FOOD AND WATER
45. EATING BLAH MEALS
Plain noodles do not a dinner make. Break out of your rut by adding tasty items like dried fruits and veggies; precooked packets of chicken or fish; cheese (hard ones last a week); nuts; tomato paste tubes; and packets of spices (Italian, Mexican, Asian). Here are three ideas (more at backpacker.com/recipecenter):
>> Asian-flavor ramen, plus peanuts
and two tablespoons peanut butter
>> Wild rice, chicken, craisins
>> Instant potatoes, cheddar, tuna
46. WASTING FUEL
Up efficiency with liquid-fuel stoves by using an aluminum windscreen.
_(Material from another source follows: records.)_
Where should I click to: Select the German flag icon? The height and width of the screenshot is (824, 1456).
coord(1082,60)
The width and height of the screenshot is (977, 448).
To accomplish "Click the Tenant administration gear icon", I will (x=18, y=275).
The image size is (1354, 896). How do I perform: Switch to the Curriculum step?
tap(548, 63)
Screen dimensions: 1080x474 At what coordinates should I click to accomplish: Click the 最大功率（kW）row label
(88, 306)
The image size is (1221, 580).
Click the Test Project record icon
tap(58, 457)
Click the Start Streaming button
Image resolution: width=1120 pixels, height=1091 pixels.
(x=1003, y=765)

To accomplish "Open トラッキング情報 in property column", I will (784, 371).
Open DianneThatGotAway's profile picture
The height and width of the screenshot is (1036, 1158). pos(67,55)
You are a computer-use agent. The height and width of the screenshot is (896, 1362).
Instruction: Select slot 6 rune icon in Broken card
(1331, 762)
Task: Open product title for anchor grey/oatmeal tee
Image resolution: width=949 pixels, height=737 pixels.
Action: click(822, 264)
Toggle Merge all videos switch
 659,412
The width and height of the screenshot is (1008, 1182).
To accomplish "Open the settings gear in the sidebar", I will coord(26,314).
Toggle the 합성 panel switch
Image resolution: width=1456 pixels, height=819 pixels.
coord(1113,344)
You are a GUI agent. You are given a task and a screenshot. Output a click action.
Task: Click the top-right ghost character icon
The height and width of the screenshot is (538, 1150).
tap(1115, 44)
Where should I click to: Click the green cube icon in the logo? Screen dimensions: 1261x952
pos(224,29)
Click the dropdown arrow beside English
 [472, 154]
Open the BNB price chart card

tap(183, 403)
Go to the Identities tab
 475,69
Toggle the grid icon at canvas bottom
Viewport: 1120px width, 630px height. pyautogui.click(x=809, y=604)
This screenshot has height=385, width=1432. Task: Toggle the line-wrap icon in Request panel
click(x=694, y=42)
Don’t put screens around canisters (they can explode), but cook in a sheltered spot
47. PACKING TOO MUCH FOOD
Aim for 2.5 lbs./person/day and 4,000 calories.
48. RUNNING THE TANK DRY
Carry at least three liters of water on any hike over five miles, or during hot or humid conditions. Also, don’t assume you’ll find water along the trail. Check with maps, guidebooks, and rangers to locate reliable sources.
49. FOILED WATER FILTERS
>> Not backflushing When your filter slows down or
gets harder to use, reverse the flow valves and pump several
times to clear out grime. (Follow your pump’s instructions.)
>> Pumping silty water This will clog your purifier. Use a prefilter,
or wrap a coffee filter around the pump’s nozzle, or
let dirt settle in a pot before pumping.
>> Collecting H20 at trail crossings Move several yards upstream
to reduce contamination from passing hikers.
50. USING A KNIFE AS A LEVER
Snap! goes the tip.
51 NOT BRINGING ENOUGH FUEL
Figure about 2.5 oz. per person per day in summer, and 7.5 oz. in winter
52. HYDRATION BLUNDERS
>> Letting water freeze On subzero nights stow bottles in sleeping bag.
>> Not replacing electrolytes Low levels of sodium (lost in sweat) can cause sometimes-fatal hyponatremia. Consume salty foods or sport drinks.
>> Getting dehydrated An active person loses two liters per hour in very hot weather, and about half a liter in temperate conditions. Drink enough that your pee is nearly clear.
>> Failing to toast at trip’s end Our staff
splits between scotch (ultralight) and a trailhead cooler (ultrarefreshing).